1. the script used to provide some functionality to these lessons massages the raw dataset slightly, but the original is in the repository; 
2. the numeric count of paintings is not the total output of each artist, but simply the number of image files accompanying the dataset (we do not provide or utilize the actual images).  Nonetheless, it is data which we will pretend is meaningful.
3. The start and end dates are datetime datatypes, but only the year was provided.  All the dates are therefore simply that strike of midnight on January 1 of a year, not any calendar date relevant to the artist.

In [None]:
from src.pandas_exercises import *
artists.head()

---
Question: Which nationalities in the dataset are represented by more than 3, but fewer than 10 artists?

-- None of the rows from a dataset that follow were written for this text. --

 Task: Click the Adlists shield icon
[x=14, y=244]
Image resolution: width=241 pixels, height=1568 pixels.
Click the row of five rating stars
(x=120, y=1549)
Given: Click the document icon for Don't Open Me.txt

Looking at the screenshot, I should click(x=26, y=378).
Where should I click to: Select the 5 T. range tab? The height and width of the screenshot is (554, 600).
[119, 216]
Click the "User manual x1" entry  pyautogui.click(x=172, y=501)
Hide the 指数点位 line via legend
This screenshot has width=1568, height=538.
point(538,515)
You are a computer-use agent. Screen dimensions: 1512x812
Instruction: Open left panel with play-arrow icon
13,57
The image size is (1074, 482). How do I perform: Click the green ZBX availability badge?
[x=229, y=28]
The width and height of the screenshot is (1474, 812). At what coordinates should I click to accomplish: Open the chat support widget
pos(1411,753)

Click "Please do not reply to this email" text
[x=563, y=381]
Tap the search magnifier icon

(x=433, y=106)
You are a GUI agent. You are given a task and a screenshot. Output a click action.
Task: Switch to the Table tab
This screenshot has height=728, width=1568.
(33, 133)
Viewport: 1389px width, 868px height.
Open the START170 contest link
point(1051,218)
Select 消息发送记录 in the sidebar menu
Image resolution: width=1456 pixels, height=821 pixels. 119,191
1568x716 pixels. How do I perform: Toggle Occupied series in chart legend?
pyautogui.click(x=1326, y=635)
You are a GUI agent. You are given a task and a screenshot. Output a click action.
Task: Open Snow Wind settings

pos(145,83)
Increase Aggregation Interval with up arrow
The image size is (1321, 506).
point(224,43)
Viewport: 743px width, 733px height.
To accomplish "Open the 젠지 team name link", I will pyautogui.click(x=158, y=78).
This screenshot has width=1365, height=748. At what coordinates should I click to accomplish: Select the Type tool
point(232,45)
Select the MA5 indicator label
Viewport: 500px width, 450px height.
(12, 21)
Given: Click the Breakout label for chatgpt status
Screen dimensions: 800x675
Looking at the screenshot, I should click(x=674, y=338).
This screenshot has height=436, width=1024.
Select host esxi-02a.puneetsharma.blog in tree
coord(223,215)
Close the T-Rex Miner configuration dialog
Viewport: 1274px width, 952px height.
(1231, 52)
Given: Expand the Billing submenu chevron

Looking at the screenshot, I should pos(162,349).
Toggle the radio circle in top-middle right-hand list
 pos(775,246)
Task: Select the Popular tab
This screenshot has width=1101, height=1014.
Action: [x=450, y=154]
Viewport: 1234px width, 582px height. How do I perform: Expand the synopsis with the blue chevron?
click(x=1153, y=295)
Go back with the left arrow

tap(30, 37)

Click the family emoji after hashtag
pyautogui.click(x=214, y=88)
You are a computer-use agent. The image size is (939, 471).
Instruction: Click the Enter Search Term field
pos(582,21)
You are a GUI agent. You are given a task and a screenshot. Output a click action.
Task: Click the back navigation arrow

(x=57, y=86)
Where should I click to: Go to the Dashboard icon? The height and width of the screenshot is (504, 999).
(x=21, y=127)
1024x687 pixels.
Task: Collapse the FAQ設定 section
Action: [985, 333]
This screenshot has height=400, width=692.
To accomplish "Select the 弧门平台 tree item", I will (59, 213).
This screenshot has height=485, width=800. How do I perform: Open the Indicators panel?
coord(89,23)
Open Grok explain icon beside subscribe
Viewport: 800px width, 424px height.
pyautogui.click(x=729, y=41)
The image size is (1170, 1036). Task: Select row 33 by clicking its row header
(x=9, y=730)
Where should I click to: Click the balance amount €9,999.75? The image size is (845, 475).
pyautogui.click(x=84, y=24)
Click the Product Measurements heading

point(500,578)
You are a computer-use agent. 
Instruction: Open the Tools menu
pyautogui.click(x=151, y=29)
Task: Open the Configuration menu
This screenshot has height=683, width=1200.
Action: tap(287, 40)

The answer happens to be Italian, Spanish, Russian, and Dutch; but obviously the point is to write code that will provide the answer generically for a new dataset structured similarly.

In [None]:
# Identify nationalities for 3 < N < 10
...

---
Question: What are the range of years during which Russian artists in the dataset were working?

The answer is 1884-1944.

In [None]:
# Identify working years for Russian artists
...

---
Report the maximum number of paintings from artists of each nationality, and which painter(s) had that maximum (from the collection in this dataset; probably not in their career).

In [None]:
ex8_1.result

In [None]:
# Most prolific artist by nationality
...

---

Create a DataFrame with a nested index of end of professional career and nationality, with rows sorted by end date and secondarily by start date.  The non-index columns of the DataFrame should include only name and start date.

*Hint*: Edvard Munch, Vasiliy Kandinsky, and Piet Mondrian, all ended work in 1944, but started in different years.

In [None]:
with show_all_rows():
    print(ex8_2.result)

In [None]:
# Create nested index and correct columns
...

---
If you have looked at examples closely, you will have noticed that there are two attributes of artists that are non-unique.  One artist may have multiple nationalities and/or may have worked in multiple genres.

These non-unique attributes are encoded differently.  For different nationalities, duplicate rows are present that differ only in that one feature.  For different genres, three different columns indicate one of them (in many cases some of these columns are filled with `None` to indicate missing value).

Create a Series containing each artist listed only once, and the number of paintings of theirs in the collection.

In [None]:
# Uniquify artists and give count of paintings
...
ex8_3.result[["El Greco", "Marc Chagall", "Alfred Sisley"]]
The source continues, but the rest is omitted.